WHAT YOU ARE ASKED TO DO: Check each line of the listing below for the string "Douche", then copy every line that has it.

THE DATA:
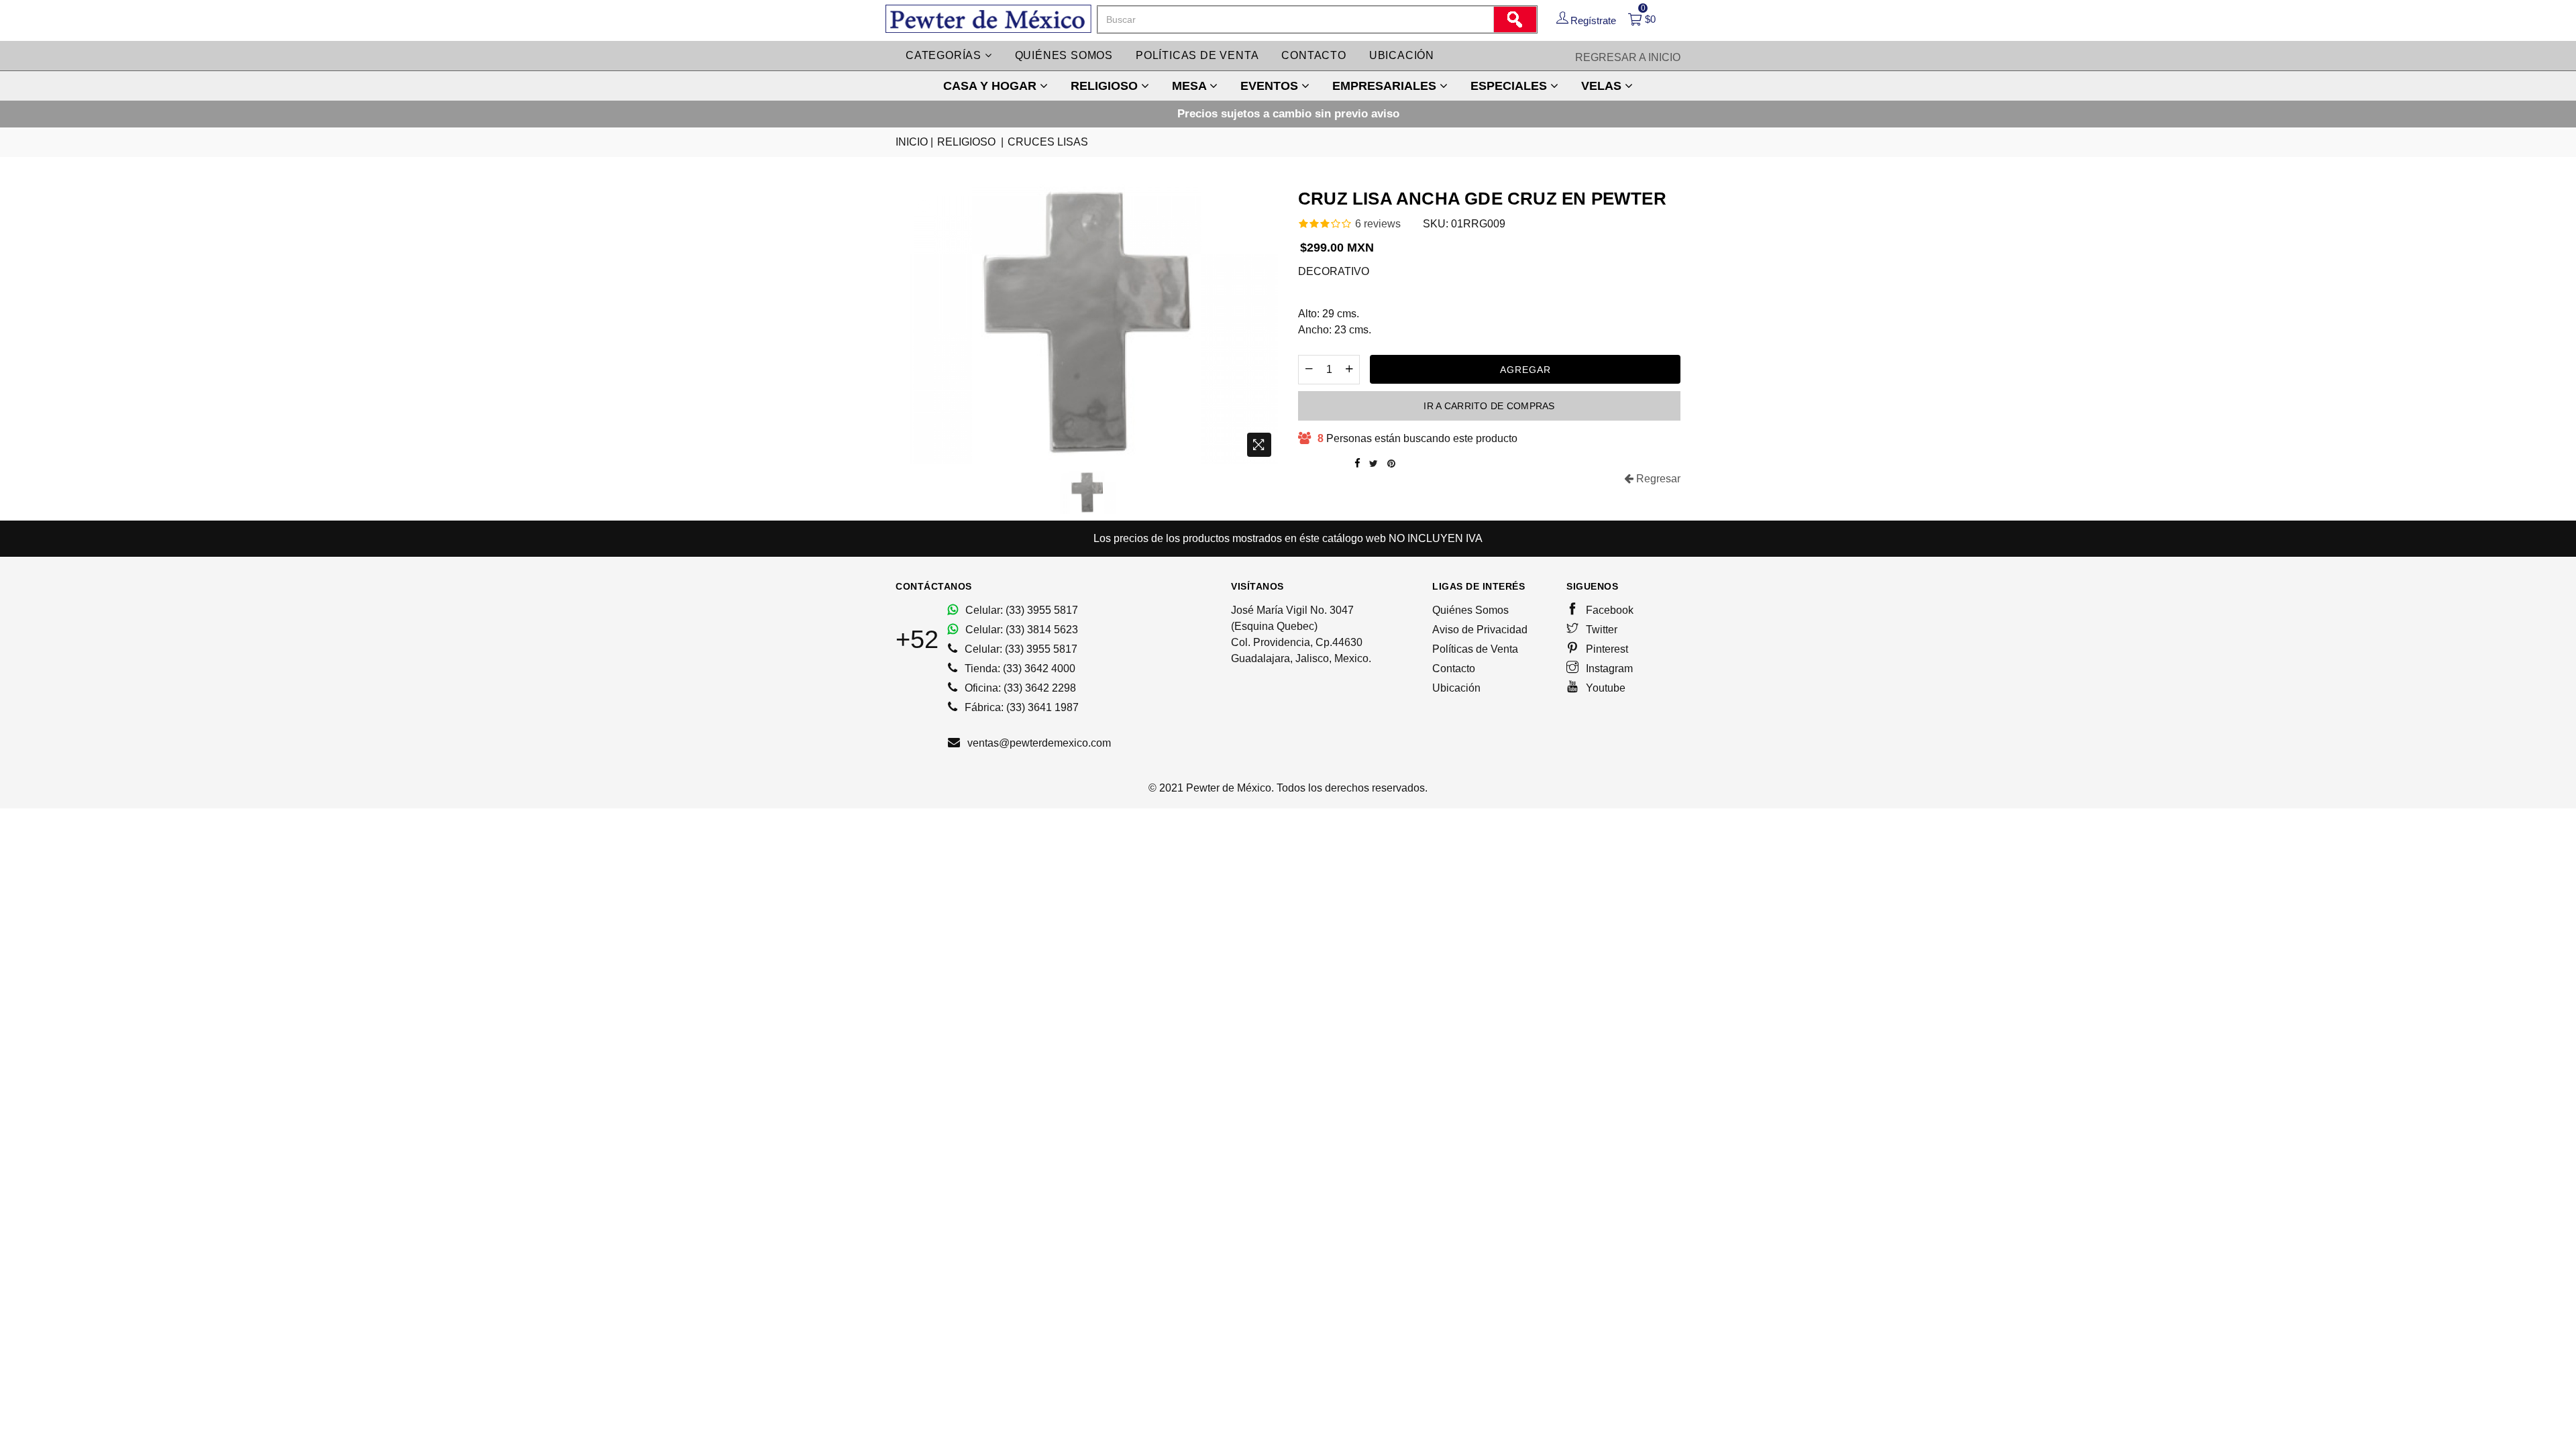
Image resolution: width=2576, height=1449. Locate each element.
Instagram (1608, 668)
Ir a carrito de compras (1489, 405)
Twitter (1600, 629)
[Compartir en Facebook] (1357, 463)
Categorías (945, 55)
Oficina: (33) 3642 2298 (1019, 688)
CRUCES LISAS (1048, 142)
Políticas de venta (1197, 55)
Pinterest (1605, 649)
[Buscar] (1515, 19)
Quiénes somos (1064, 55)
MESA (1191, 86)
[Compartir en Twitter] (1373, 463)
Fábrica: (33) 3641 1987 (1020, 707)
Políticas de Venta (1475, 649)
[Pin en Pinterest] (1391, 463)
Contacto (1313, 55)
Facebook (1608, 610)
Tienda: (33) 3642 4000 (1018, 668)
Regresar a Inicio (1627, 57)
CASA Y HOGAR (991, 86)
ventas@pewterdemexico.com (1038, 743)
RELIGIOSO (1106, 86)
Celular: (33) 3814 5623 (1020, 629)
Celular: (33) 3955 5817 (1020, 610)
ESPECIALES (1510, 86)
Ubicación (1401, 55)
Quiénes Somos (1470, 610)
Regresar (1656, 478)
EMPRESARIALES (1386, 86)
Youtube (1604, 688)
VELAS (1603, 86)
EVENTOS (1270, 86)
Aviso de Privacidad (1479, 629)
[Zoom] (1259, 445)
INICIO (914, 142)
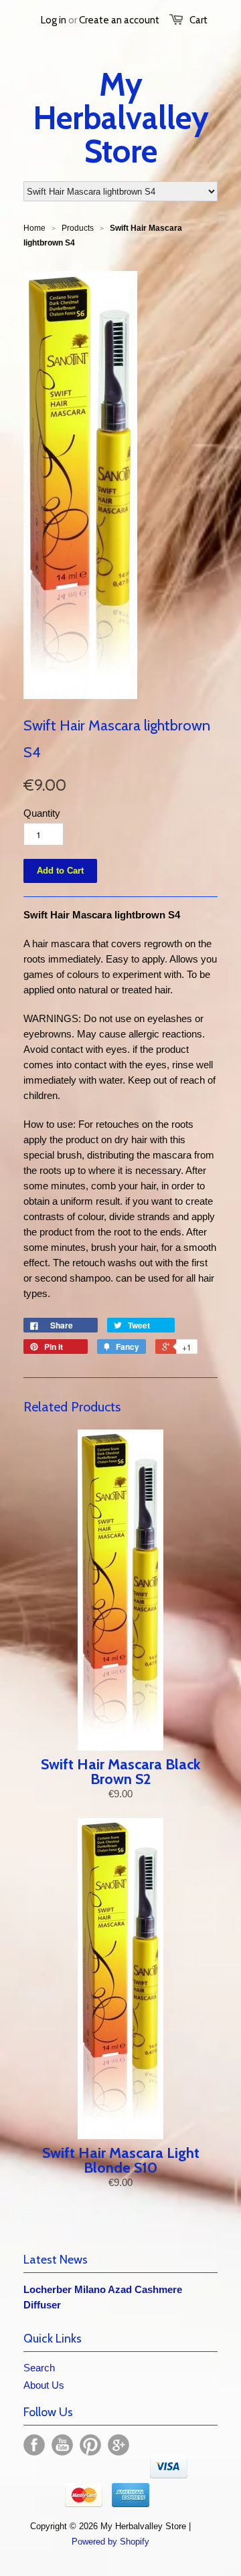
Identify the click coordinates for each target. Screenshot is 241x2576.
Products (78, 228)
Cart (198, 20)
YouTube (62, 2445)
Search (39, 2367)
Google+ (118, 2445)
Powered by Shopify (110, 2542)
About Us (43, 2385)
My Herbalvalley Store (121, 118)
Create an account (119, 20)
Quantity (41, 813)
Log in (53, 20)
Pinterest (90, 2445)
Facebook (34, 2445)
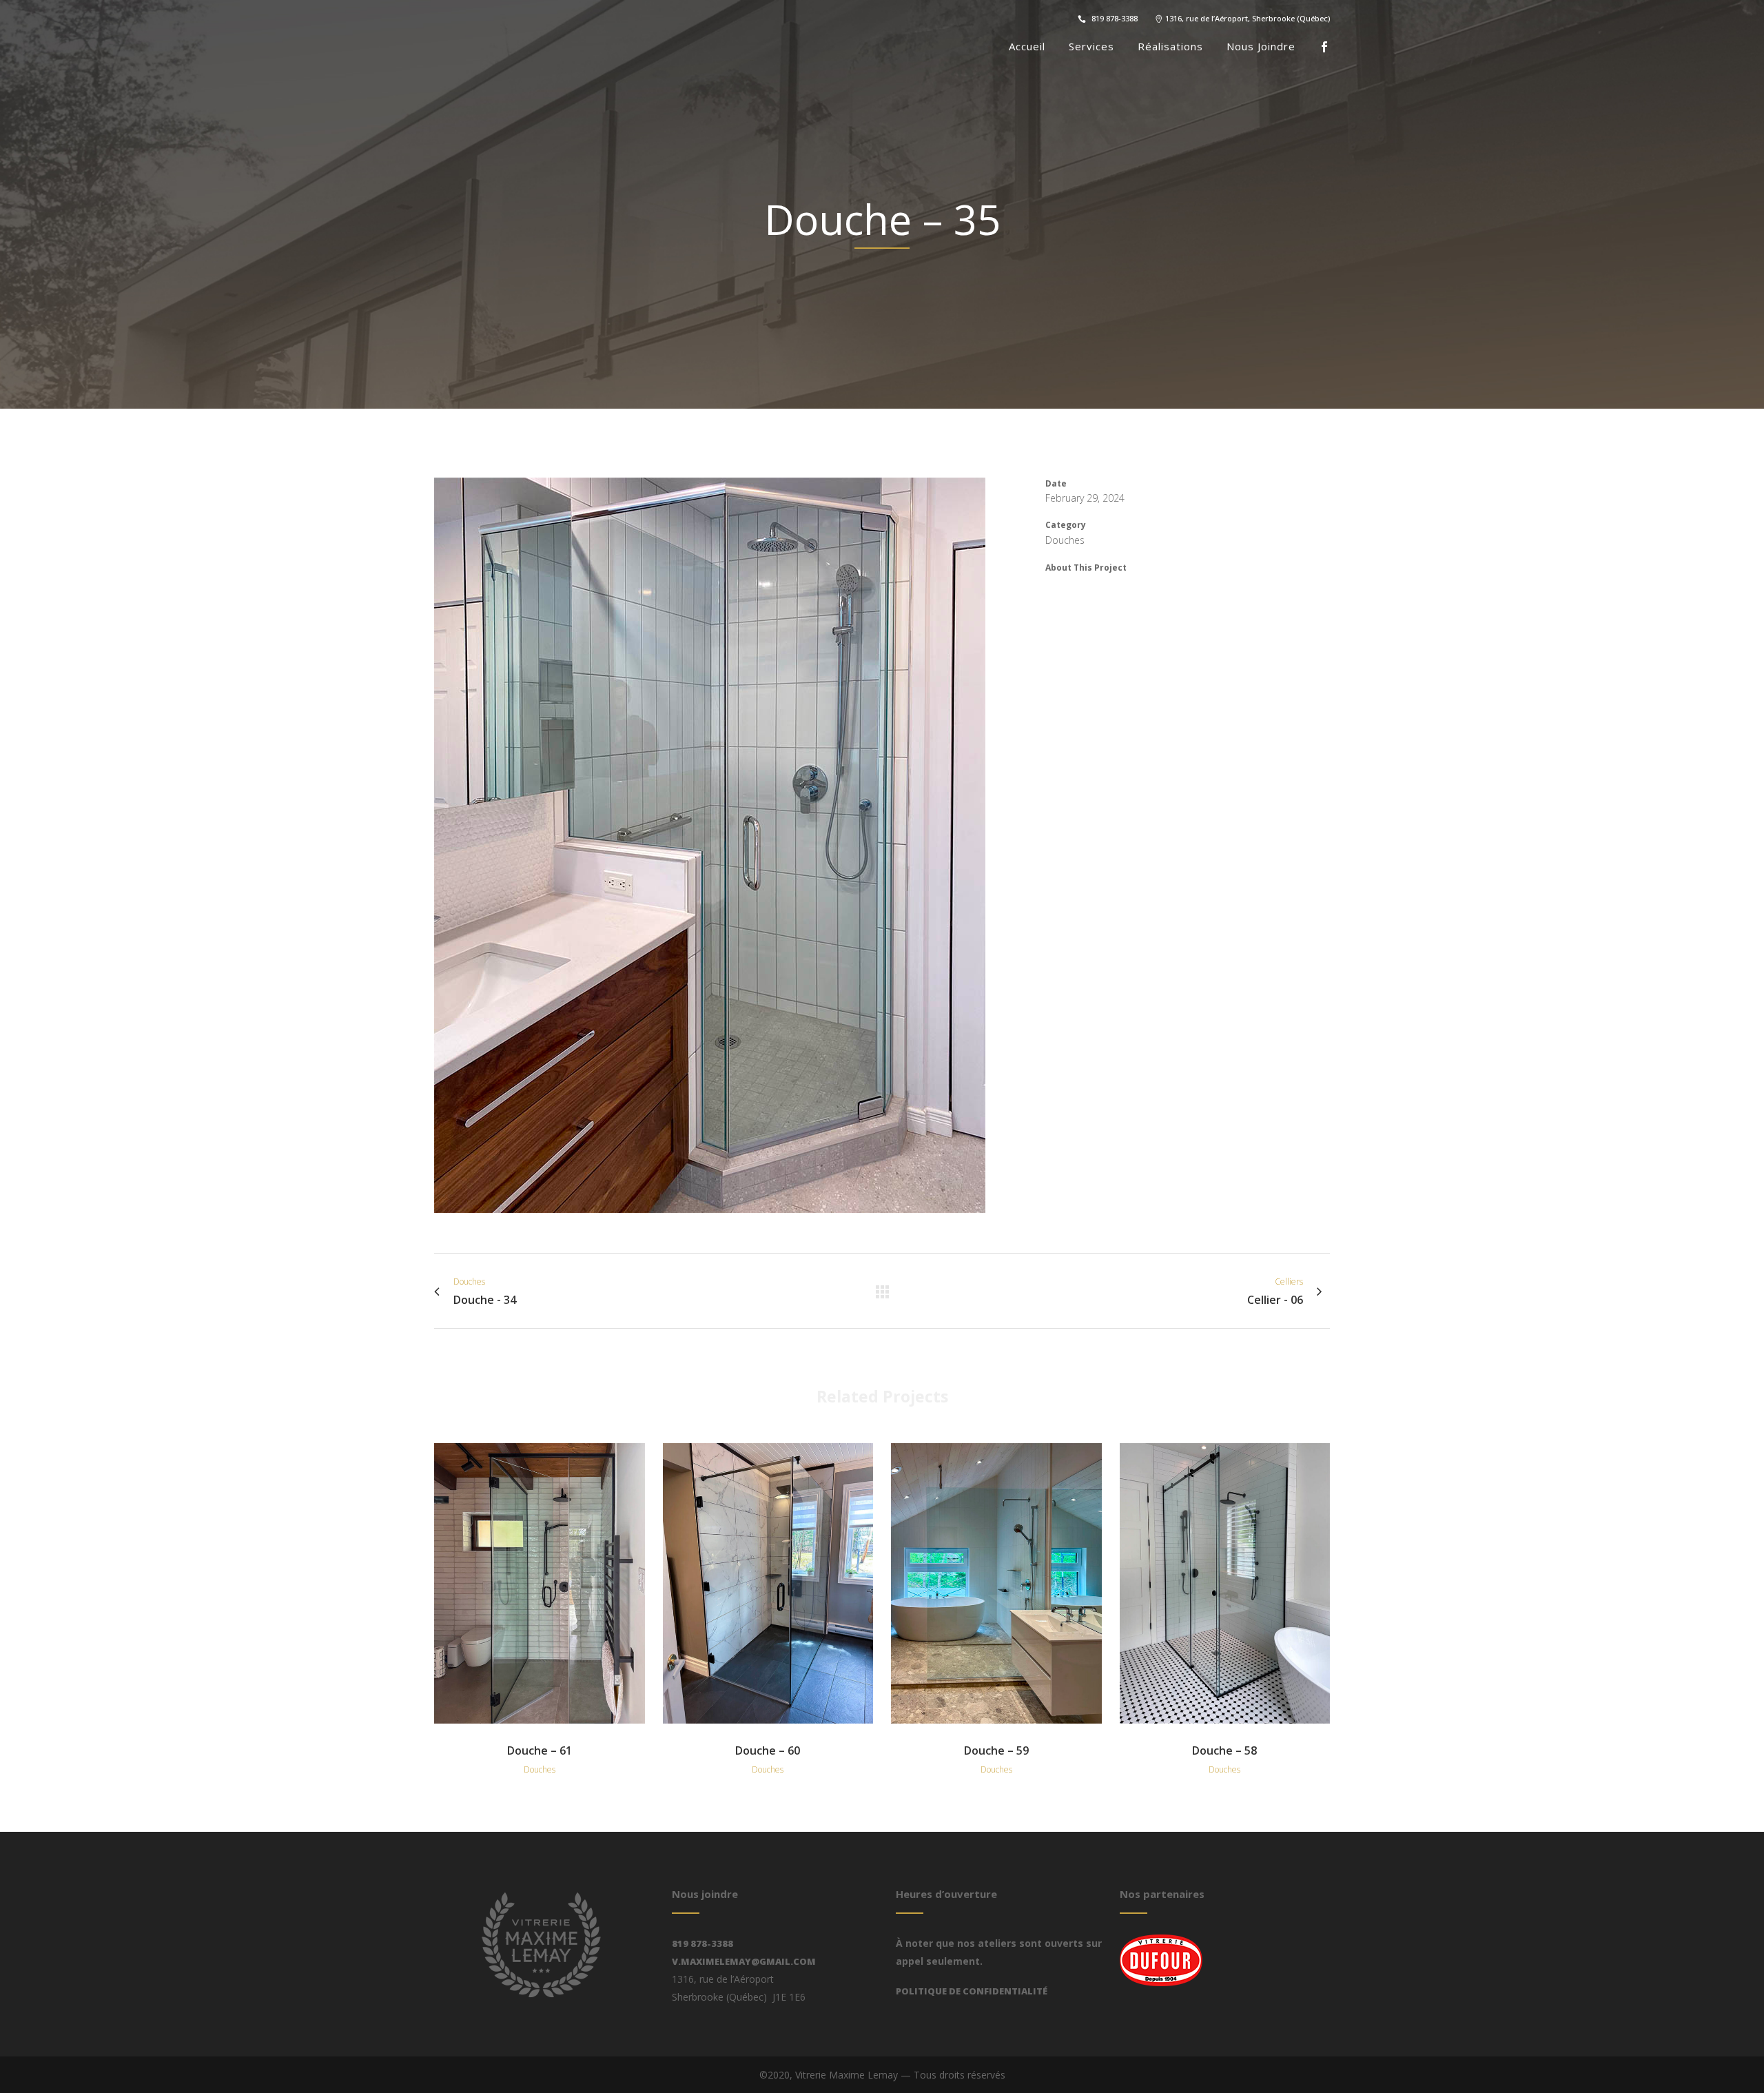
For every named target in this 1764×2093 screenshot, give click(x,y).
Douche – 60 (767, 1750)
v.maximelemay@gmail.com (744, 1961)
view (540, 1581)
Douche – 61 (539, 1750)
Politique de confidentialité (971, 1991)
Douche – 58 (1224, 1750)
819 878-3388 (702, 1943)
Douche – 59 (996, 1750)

ANSWER BELOW:
Douche – 60 (767, 1750)
Douche – 61 (539, 1750)
Douche – 58 (1224, 1750)
Douche – 59 (996, 1750)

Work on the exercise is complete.